I was shaking my head, still not understanding, but Ally kept on.

“I guess me and Lee and Hank, my other brother, knew you too.”

“No,” I whispered.

“Yes,” Ally replied and she gave me a hesitant not at all the Ally I kind of knew grin.

I pulled in my lips and before I could pull together my thoughts, Tom came closer and put his hand on my arm.

“Sadie, you were a part of our lives for awhile. Then we lost Katherine –” Tom said and my gaze snapped to him.

“You lost Katherine?” I repeated.

“She died. Cancer. When Indy was five. A few years after that picture was taken,” Tom replied and at that, my eyes sliced to Indy and all of a sudden my body started trembling.

Indy’s Mom died. Tom’s wife died.
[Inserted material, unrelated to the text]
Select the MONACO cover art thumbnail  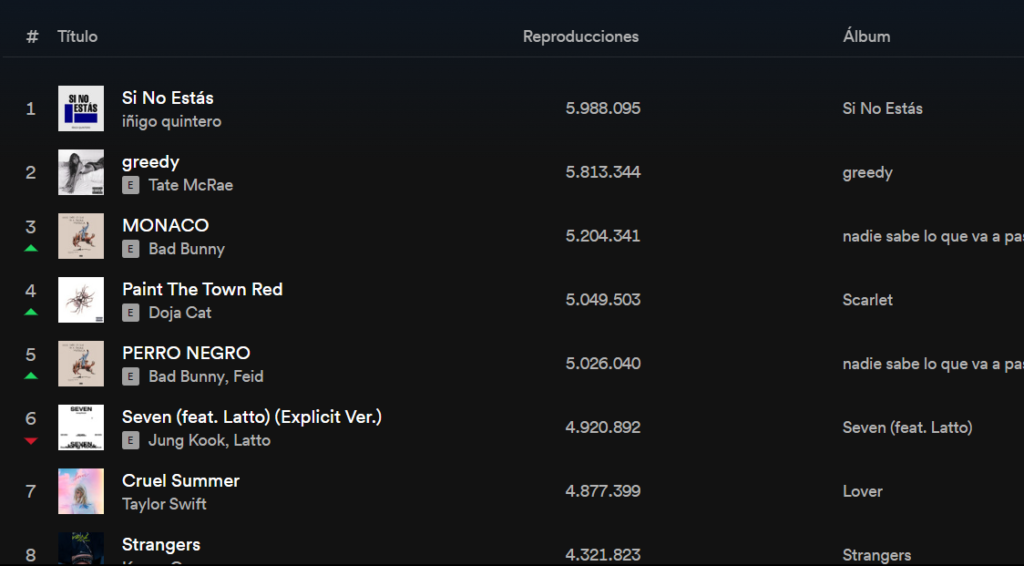(x=81, y=236)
My Mom’s friend died.

I shook my head, wanting to escape, wanting to run, to hide, to get the heck out of there but I didn’t.
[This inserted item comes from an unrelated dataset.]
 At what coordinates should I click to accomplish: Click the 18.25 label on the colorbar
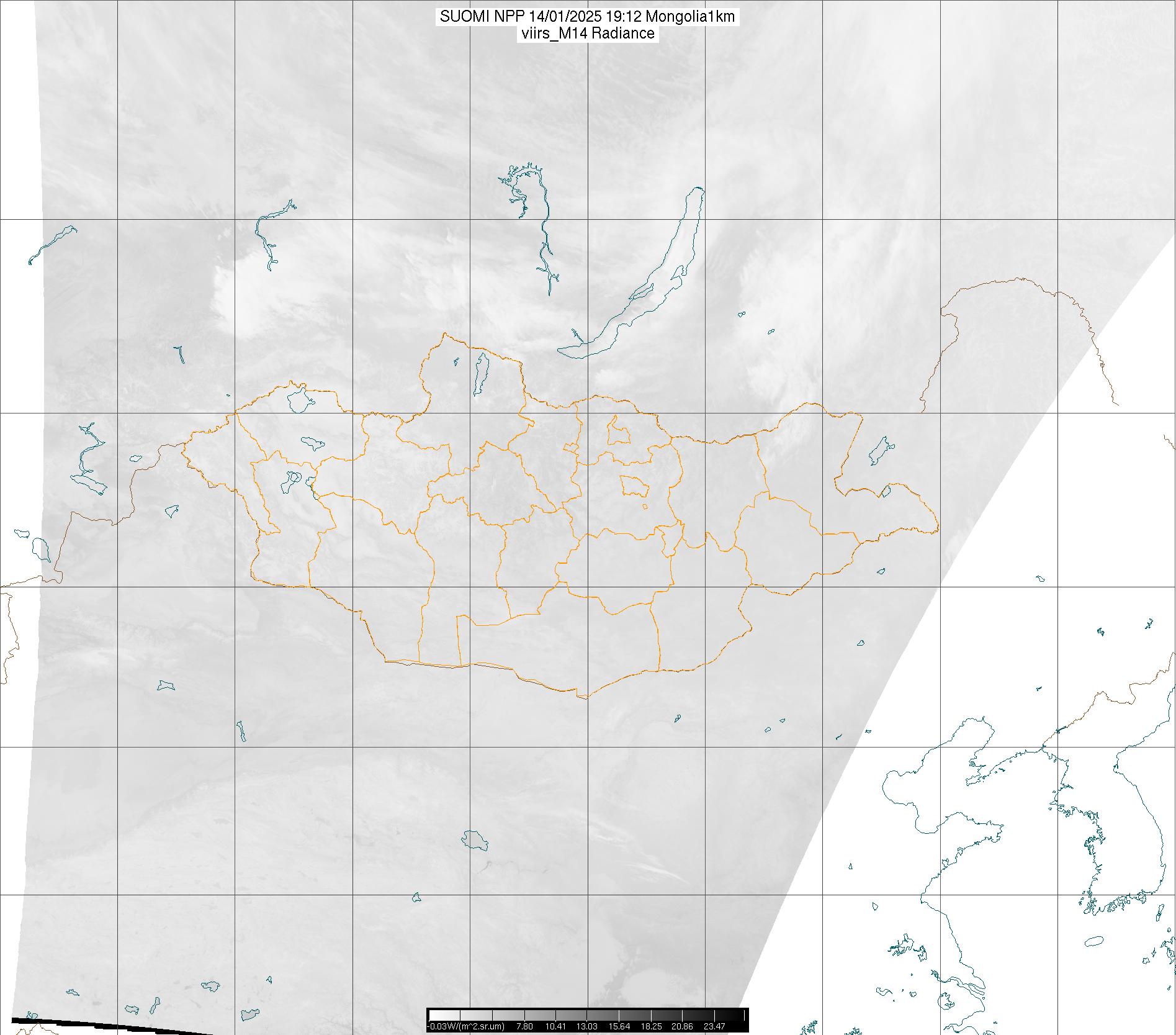point(650,1026)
Instead, I looked back to Tom. “I’m sorry,” I said softly.

His fingers squeezed my arm. “It was a long time ago,” he responded but I could tell by the look in his eyes that time hadn’t healed this particular wound.
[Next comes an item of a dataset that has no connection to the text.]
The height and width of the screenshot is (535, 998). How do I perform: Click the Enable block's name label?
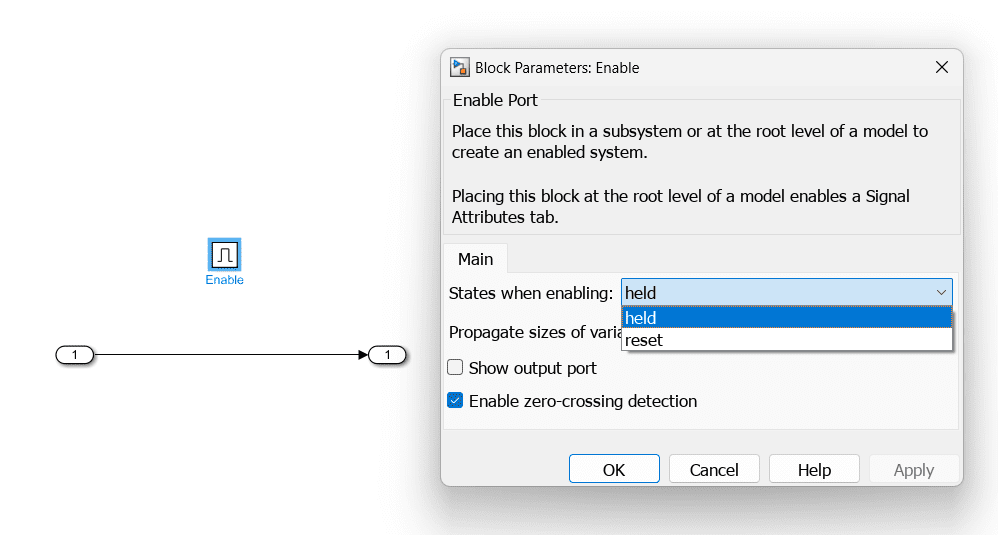point(224,280)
“I’m still sorry,” I told him.

“Thank you,” he replied and dropped his hand. “What I was saying was, once Katherine died, things with your Dad…” He stopped then went on, “See, I’m a cop, so is Malcolm, Ally’s father. It wasn’t… your Mom… with your father bein’… she didn’t feel…” He stopped again, I could tell this was difficult for him because I saw his teeth clench. Then he kept going. “Once Katherine was gone, she didn’t bring you around anymore.”

That’s when it finally hit me. All of it.

Sometime, a long time ago, my Mom had friends. Good friends. People that probably loved her, loads. Made her laugh, made her giggle, made her feel special, made her feel safe.

Which meant…

Sometime, a long time ago, I’d been one of them.

Sometime, a long time ago, I’d been the baby of The Nightingale/Savage/Townsend Clan.

Sometime, a long time ago, my Mom lost her friends and I lost my chance to be a good, normal, nice person surrounded by genuine friends, people that truly cared about me.

I lost all that had been their life. All that made them laugh with each other, tease each other, take care of each other.

Heck, Indy had just gotten married! I could have been one of her bridesmaids!

I tried to hold on but I couldn’t help it, I could feel the tears welling in my eyes.

I thought I was used to the loss but, apparently, I wasn’t.

And that stunk.

“I hate my father,” I told Tom Savage quietly. Then before I could stop it, my breath hitched (repeatedly) and I hissed, “I hate him!”

Hector’s hands disappeared from my shoulders, his arms slid around my chest, his body got closer and I felt his jaw against the side of my head.

Still I tried to gain control (this, by the way, didn’t work and I felt the tears slide down my cheeks).

“Sadie, sugar –” Daisy whispered gently and at her words the Rock Chicks and Ralphie pulled in ever closer.

“I want you to come over for dinner tomorrow,” Tom said. “Indy and Ally’ll be there. So will Lee, Hank and Roxie. Hector too. The whole family.”

The whole family. He said, “The whole family.” I’d never had a “whole family”. Not their kind of family.

Well, I guess I did, once, but I lost it before I knew I even had it.

I pulled in my lips. Hector’s jaw left my head and his arms gave me a squeeze.

There was no way I was going to dinner at Tom Savage’s house with all my babyhood friends reunited. There was no way I was going to set myself up for that kind of loss. There was no way I was going to let any of this go on any longer than it had to.

The only thing I knew was that I had to devise a plan to get myself safe, safe from the Crazy Balducci Brothers and safe from any further emotional turmoil.